Low-loading h-BN/TPU composites processed by thermokinetic shear mixing for injection-molded automotive applications

Official URL: https://dx.doi.org/10.1002/pen.70469

Achieving uniform dispersion and strong interfacial coupling between hexagonal boron nitride (h-BN) and thermoplastic polyurethane (TPU) remains a key challenge for enhancing composite performance. In this study, low-loading h-BN/TPU composites were fabricated using a thermokinetic shear-mixing process, which facilitated efficient platelet breakup and improved filler–matrix interactions.
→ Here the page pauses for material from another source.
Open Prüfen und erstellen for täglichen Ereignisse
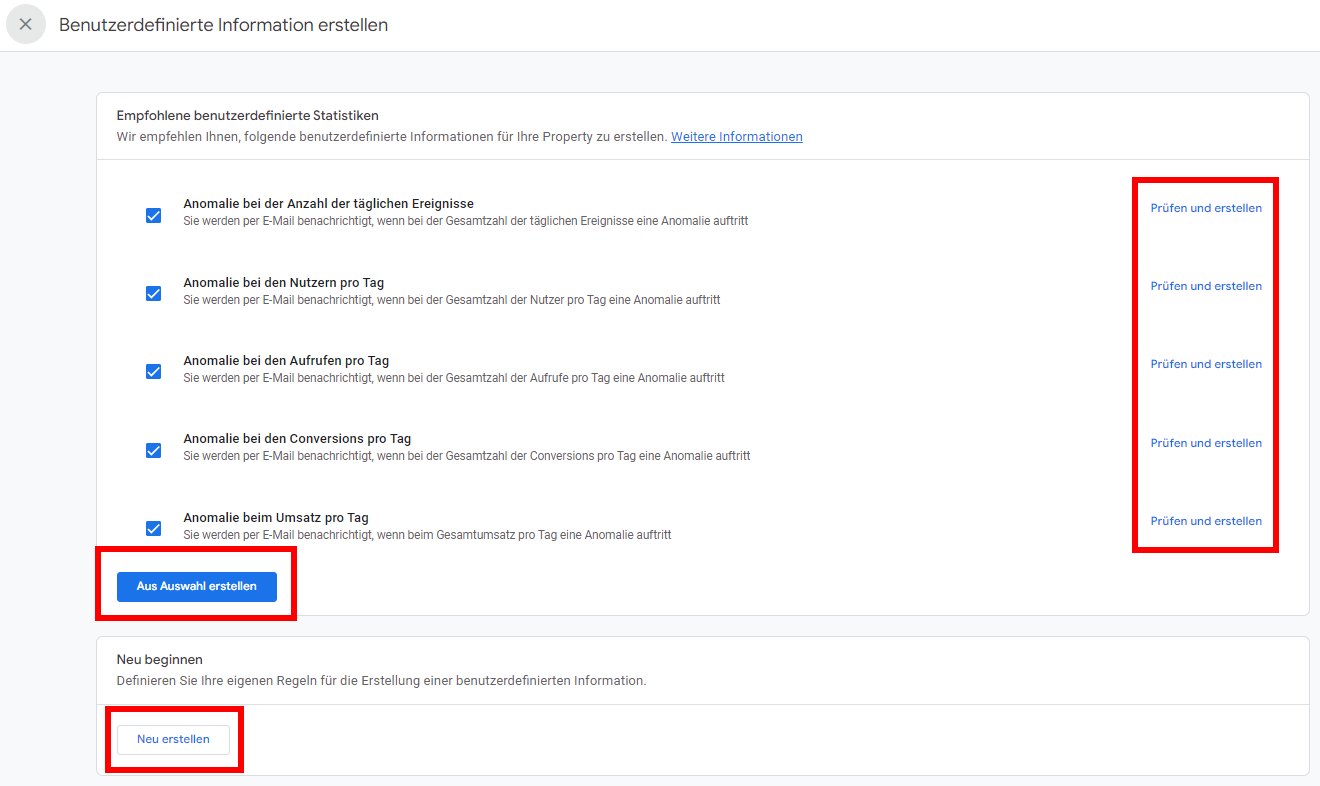The height and width of the screenshot is (786, 1320). pyautogui.click(x=1206, y=208)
This scalable approach led to simultaneous improvements across thermal conductivity, mechanical stiffness, and crystallization behavior. The in-plane thermal conductivity increased from 0.233 to 0.250 W m−1 K−1 at 3 wt.% h-BN. Notably, the incorporation of h-BN significantly enhanced the mechanical performance, with the tensile flexural moduli increasing by up to 83.6% and by 35%, respectively, indicating efficient load transfer within the matrix. Furthermore, h-BN acted as an effective nucleating agent, substantially elevating the crystallization temperature. The resulting modulus values at 2.0–3.0 wt.% loading align with industry specifications for automotive-grade flexible components, such as sealing elements and protective boots, while maintaining essential elongation capability. A complementary life-cycle analysis (LCA) confirmed the environmental viability of these composites, with global warming potential (GWP) values remaining below 1.0 kg CO2-eq per batch. These findings position low-loading h-BN/TPU composites as sustainable, high-performance candidates for lightweight automotive applications.